Sunday, June 30, 2019

Sky: My Spiritual Life

Note from Jane: Sky and I recently attended the Dementia Action Alliance conference in Atlanta where we were co-presenters (with Linn Possell) of a workshop entitled, "Nurturing a Dementia-Friendly Spiritual Life." These are the words that Sky read at the beginning of the workshop.

What I believe…..a work in progress

As a species, we human beings have a great capacity to feel and act for good and/or for harm, in close to equal power. This power extends to the capacity to foul our own nests with over population and excess consumerism leading to the extinction of hundreds of thousands of life forms, including our own.
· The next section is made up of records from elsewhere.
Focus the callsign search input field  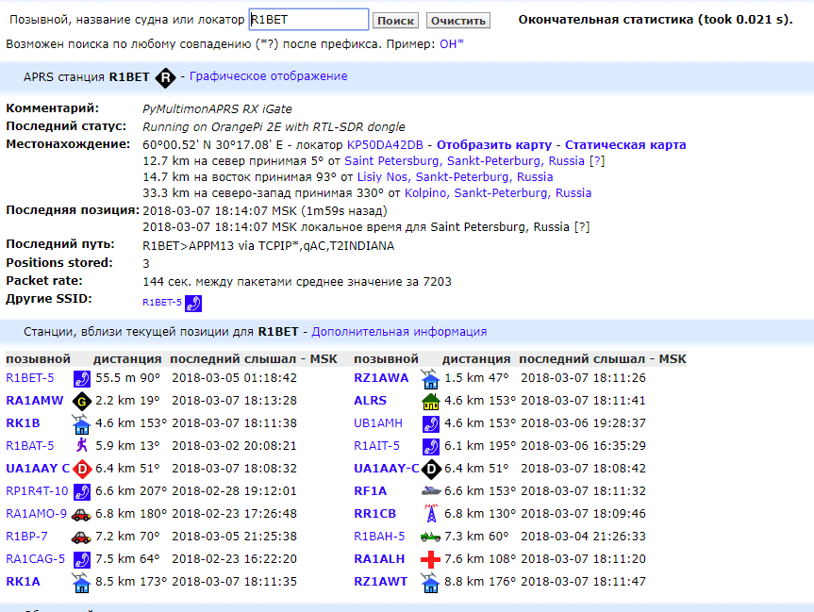308,20
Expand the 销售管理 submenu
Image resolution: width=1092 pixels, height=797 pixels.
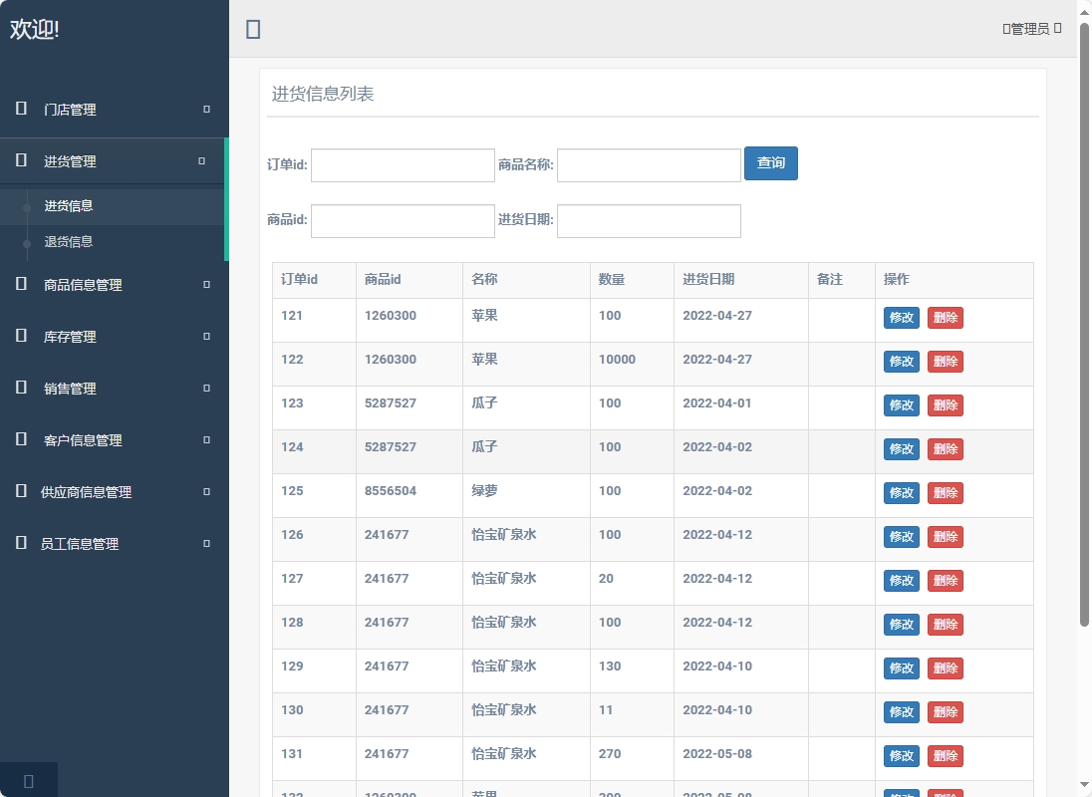tap(206, 388)
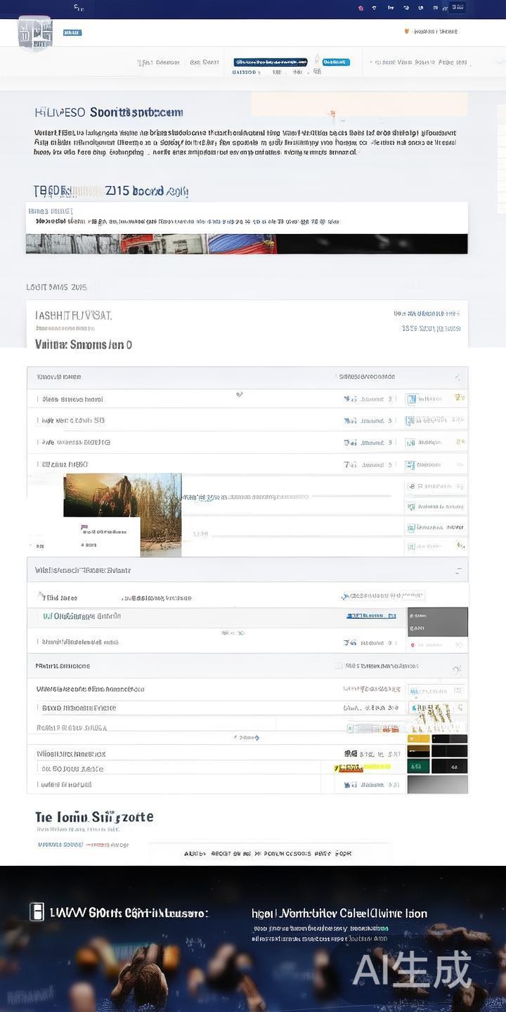Click the orange icon in the upper-right header
506x1012 pixels.
(407, 32)
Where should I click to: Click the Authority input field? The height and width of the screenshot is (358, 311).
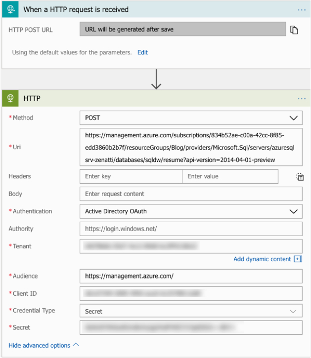point(190,229)
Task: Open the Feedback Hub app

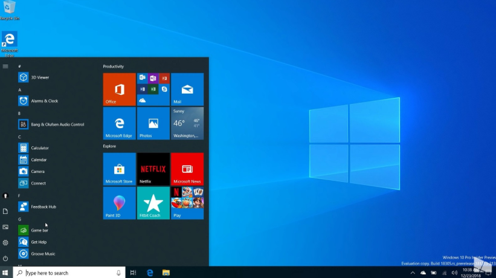Action: tap(43, 207)
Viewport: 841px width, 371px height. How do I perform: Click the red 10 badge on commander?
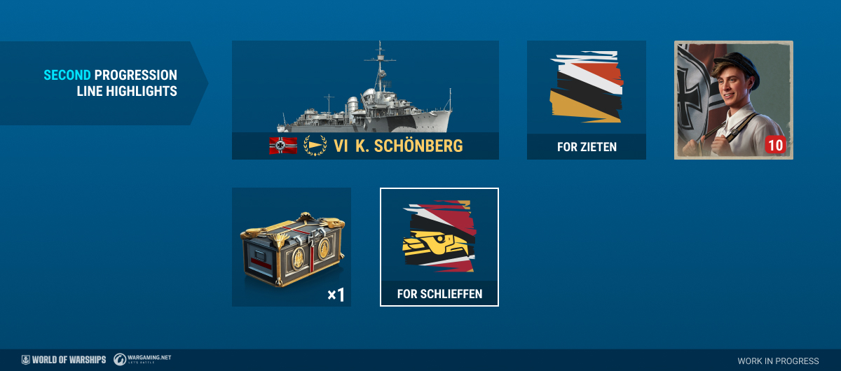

The wheels have already been set in motion, mass extinctions have become inevitable, how far will they go?

Remarkably, despite numerous opportunities, and threats, we have so far avoided using nuclear weapons again, our most imminent threat of mass extinction. Continuing to stay alive and love as the technology of war and death ramp up on all sides is cause for celebration.

What we call Nature will continue. Nature doesn’t need us to keep doing what she has been doing so successfully for over 4 BILLION YEARS: building mountains, eroding them back down, floating continents around over the tectonic plates under them, the whole shebang greased with molten rock and iron.

Whenever I spend time in the familiar landscape of my Vermont home, I am reminded of the power that creates it, and how miniscule my concerns are in comparison. The mountains are always there for me, without complaint, so solid and strong, ready to receive whatever human-based whining I have to offer. The lakes and rivers, too, are there for me, always flowing, moving, creating.

Thank you, Rocks and Water.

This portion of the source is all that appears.